L’esperimento Cupid-0 (Cuore Upgrade with Particle Identification), installato presso i Laboratori nazionali del Gran Sasso (Lngs) dell’Istituto nazionale di fisica nucleare, ha pubblicato su Physical Review Letters i suoi primi risultati. A circa un anno dall’inizio della presa dati, cominciata nel marzo 2017, gli scienziati della collaborazione Cupid-0 hanno ottenuto un nuovo limite per il decadimento doppio beta senza neutrini in un isotopo del selenio. Il nuovo limite è circa dieci volte superiore al precedente.
Cupid-0 sta testando calorimetri scintillanti (bolometri) basati su cristalli di seleniuro di zinco, sviluppati grazie al finanziamento dello European Research Council (Erc, Advanced Grant) del progetto Lucifer (Low-background Underground Cryogenic Installation for Elusive Rates), vinto nel 2009 da Fernando Ferroni, attuale presidente dell’Infn. Questa tecnologia sarà poi impiegata nel futuro progetto Cupid, un grande esperimento di terza generazione che verrà costruito ai Lngs nella prossima decade.
Cupid-0 studia il decadimento doppio beta senza neutrini, un fenomeno rarissimo che, se rivelato, implicherebbe che neutrino e antineutrino sono particelle di Majorana, cioè che particella e antiparticella coincidono.
«Cercare di dimostrare l’ipotesi di Majorana sulla natura del neutrino che forse ci potrebbe aiutare a comprendere il mistero della scomparsa dell’antimateria è un’impresa di una difficoltà straordinaria. Cupid-0 apre una prospettiva realistica per un futuro esperimento che possa avere una possibilità di successo», sottolinea Fernando Ferroni, presidente dell’Infn.
«Il grande sforzo della collaborazione è iniziato nel 2010 con il grant europeo Lucifer e oggi viene ampiamente ripagato da questi risultati scientifici. Ringrazio quindi tutti i colleghi che negli anni hanno contribuito a costruire questo successo e i Lngs per il continuo supporto offerto», commenta lo spokesperson Stefano Pirro (Lngs).
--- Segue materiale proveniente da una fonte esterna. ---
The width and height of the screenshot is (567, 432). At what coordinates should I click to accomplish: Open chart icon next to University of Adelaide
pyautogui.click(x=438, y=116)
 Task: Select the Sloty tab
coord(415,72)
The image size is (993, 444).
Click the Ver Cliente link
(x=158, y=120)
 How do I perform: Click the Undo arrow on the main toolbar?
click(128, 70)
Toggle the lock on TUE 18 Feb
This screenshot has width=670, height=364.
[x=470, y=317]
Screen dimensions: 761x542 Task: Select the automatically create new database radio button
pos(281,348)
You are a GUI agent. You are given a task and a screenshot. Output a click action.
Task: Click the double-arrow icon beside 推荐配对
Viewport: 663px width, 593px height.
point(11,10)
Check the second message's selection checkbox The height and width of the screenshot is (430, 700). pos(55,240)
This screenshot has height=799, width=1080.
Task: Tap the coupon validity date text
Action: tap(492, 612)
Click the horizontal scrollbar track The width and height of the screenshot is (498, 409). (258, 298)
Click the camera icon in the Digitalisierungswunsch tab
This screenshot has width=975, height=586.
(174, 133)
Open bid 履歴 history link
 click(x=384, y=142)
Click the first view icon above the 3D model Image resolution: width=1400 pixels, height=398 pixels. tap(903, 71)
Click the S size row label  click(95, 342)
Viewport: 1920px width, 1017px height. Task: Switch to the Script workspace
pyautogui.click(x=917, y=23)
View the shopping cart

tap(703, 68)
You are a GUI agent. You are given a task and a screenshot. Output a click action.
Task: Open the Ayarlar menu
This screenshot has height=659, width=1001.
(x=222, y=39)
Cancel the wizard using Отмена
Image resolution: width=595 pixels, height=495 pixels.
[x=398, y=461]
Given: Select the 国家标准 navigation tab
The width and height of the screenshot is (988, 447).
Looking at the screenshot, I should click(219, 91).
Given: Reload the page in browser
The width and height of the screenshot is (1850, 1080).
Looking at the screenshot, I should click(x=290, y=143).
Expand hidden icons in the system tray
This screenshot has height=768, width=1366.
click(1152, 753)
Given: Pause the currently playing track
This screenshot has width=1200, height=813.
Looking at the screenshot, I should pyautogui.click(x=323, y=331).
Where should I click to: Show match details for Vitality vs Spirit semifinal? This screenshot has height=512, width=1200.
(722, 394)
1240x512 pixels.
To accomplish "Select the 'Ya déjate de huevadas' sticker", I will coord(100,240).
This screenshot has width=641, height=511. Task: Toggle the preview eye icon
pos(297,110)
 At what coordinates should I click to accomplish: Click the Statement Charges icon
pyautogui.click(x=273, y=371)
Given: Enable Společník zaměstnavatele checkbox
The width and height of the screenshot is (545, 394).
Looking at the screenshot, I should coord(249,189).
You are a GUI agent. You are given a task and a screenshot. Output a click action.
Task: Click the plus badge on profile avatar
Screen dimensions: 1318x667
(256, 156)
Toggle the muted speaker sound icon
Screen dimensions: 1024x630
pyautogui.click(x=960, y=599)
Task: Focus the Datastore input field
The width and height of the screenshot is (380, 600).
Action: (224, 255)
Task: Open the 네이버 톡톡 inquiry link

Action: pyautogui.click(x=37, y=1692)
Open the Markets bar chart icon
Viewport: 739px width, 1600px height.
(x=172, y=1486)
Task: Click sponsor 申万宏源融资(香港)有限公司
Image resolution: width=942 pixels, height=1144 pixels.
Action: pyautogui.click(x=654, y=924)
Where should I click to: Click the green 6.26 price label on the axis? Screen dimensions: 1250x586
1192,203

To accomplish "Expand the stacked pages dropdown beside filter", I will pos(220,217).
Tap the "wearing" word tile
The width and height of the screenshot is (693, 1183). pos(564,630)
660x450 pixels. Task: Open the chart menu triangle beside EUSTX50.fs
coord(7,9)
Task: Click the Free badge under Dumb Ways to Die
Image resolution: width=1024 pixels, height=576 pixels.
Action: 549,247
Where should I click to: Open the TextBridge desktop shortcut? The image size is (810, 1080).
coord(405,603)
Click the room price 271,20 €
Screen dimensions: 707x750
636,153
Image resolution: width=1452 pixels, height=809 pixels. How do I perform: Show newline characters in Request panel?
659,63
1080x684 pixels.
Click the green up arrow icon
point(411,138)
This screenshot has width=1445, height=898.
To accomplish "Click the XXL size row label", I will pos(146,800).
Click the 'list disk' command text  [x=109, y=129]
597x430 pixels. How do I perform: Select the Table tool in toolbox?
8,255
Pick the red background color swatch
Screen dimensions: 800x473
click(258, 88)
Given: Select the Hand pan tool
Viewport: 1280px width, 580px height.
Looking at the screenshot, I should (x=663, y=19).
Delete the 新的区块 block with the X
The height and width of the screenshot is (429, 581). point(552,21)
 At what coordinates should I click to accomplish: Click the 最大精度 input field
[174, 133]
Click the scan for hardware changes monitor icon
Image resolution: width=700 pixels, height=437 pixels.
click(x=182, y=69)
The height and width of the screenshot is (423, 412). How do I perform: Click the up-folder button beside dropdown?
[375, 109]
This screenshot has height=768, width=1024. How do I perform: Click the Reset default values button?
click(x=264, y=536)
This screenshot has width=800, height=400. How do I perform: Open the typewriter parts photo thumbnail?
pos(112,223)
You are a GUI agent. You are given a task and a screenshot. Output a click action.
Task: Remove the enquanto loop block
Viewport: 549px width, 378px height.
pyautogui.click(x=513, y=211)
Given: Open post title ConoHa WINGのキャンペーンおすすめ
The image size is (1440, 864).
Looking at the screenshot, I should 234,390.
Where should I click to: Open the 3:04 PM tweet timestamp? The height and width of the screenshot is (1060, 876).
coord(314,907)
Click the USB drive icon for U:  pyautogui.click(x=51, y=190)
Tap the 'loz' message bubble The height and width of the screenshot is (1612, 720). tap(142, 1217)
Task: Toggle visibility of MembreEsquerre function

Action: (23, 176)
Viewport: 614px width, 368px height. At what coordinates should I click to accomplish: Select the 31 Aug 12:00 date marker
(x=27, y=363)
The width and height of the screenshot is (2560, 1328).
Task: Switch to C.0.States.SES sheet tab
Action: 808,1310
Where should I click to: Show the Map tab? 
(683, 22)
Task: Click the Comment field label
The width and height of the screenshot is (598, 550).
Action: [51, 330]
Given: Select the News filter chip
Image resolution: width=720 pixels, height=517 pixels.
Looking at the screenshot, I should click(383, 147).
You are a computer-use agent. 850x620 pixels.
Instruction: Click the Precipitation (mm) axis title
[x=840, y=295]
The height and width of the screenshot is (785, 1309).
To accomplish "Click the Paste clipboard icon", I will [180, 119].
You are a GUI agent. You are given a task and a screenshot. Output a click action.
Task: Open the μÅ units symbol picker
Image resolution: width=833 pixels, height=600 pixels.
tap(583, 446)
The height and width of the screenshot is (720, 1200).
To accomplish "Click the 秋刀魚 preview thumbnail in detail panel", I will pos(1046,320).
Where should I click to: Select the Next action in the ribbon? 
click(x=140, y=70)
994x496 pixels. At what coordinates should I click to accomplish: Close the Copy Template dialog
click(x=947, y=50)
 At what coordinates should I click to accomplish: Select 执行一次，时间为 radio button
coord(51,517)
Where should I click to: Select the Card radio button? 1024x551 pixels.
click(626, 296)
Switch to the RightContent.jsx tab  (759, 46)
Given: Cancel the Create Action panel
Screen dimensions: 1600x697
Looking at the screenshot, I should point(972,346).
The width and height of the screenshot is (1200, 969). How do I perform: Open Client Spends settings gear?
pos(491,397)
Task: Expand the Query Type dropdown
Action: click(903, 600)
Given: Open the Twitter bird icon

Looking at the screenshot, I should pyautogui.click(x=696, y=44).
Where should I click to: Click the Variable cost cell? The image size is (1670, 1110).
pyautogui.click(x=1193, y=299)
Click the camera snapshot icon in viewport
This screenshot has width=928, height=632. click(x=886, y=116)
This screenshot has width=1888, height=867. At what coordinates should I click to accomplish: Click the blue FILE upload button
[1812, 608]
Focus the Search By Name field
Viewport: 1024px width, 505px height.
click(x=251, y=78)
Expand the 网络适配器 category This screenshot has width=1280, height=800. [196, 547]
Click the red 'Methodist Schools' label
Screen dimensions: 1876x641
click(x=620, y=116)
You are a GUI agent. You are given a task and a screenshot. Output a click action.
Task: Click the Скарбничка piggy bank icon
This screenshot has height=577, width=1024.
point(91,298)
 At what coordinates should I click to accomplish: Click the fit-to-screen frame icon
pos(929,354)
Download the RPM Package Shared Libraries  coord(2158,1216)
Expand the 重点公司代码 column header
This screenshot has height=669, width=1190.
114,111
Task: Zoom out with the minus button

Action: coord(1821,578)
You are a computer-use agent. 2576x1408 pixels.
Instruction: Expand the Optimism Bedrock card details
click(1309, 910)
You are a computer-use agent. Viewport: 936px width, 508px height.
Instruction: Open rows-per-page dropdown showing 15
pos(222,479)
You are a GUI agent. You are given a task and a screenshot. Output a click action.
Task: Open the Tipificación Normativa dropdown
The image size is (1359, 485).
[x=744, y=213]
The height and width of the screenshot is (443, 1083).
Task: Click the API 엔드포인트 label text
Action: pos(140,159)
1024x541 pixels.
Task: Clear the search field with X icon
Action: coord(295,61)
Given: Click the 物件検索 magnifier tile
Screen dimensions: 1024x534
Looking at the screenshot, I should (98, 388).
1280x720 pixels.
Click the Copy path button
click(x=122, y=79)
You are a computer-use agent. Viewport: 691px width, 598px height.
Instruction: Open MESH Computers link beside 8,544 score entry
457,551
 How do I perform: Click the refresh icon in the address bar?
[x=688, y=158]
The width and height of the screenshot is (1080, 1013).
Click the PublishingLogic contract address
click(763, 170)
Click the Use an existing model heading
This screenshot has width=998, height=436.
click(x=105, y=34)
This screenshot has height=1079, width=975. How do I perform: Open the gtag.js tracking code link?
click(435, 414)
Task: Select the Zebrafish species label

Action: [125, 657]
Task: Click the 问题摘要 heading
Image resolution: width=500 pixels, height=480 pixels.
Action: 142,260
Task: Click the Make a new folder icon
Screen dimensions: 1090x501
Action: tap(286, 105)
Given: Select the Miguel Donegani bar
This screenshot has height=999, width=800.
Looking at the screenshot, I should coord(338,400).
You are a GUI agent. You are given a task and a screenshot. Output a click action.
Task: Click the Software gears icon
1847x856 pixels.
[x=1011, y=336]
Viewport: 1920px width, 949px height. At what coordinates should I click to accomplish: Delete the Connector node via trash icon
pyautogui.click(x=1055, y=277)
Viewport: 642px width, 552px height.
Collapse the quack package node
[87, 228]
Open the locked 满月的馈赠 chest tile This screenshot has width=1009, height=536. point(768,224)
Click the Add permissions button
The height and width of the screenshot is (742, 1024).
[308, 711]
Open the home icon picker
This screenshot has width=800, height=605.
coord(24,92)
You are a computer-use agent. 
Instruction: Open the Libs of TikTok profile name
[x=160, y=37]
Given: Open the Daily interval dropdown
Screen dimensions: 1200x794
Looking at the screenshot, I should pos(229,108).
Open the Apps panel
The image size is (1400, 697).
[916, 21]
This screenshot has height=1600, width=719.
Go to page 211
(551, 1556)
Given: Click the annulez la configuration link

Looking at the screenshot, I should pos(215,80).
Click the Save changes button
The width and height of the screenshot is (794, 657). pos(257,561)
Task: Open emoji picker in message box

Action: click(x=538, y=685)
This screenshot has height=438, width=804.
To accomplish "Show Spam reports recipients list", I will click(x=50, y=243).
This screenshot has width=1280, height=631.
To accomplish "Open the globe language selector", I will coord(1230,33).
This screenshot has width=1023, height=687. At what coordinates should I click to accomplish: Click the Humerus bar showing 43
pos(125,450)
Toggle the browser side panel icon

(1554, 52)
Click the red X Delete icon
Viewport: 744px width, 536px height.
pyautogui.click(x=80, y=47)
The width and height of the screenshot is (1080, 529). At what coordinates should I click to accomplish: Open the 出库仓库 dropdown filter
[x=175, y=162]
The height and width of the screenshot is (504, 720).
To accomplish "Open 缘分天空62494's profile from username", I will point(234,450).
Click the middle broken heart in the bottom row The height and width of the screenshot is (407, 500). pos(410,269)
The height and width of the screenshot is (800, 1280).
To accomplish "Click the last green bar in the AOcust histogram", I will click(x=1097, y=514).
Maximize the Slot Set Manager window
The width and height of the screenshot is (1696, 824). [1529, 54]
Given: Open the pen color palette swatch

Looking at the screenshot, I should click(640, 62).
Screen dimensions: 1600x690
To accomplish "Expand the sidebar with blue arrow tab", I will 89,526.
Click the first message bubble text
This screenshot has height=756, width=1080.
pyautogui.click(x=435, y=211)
«I bolometri per la ricerca del doppio beta, dopo 30 anni di sviluppo e il successo di Cuore, entrano con Cupid-0 in una nuova fase», aggiunge Ezio Previtali, responsabile nazionale dell’esperimento. Siamo orgogliosi perché è l’Infn ad aver ideato questa nuova classe di rivelatori e ad averli portati fino allo sviluppo attuale».
In Cupid-0 sono coinvolte le sezioni dell’Infn di Genova, Roma1, Milano Bicocca e i Laboratori nazionali di Legnaro e del Gran Sasso che ospitano l’esperimento.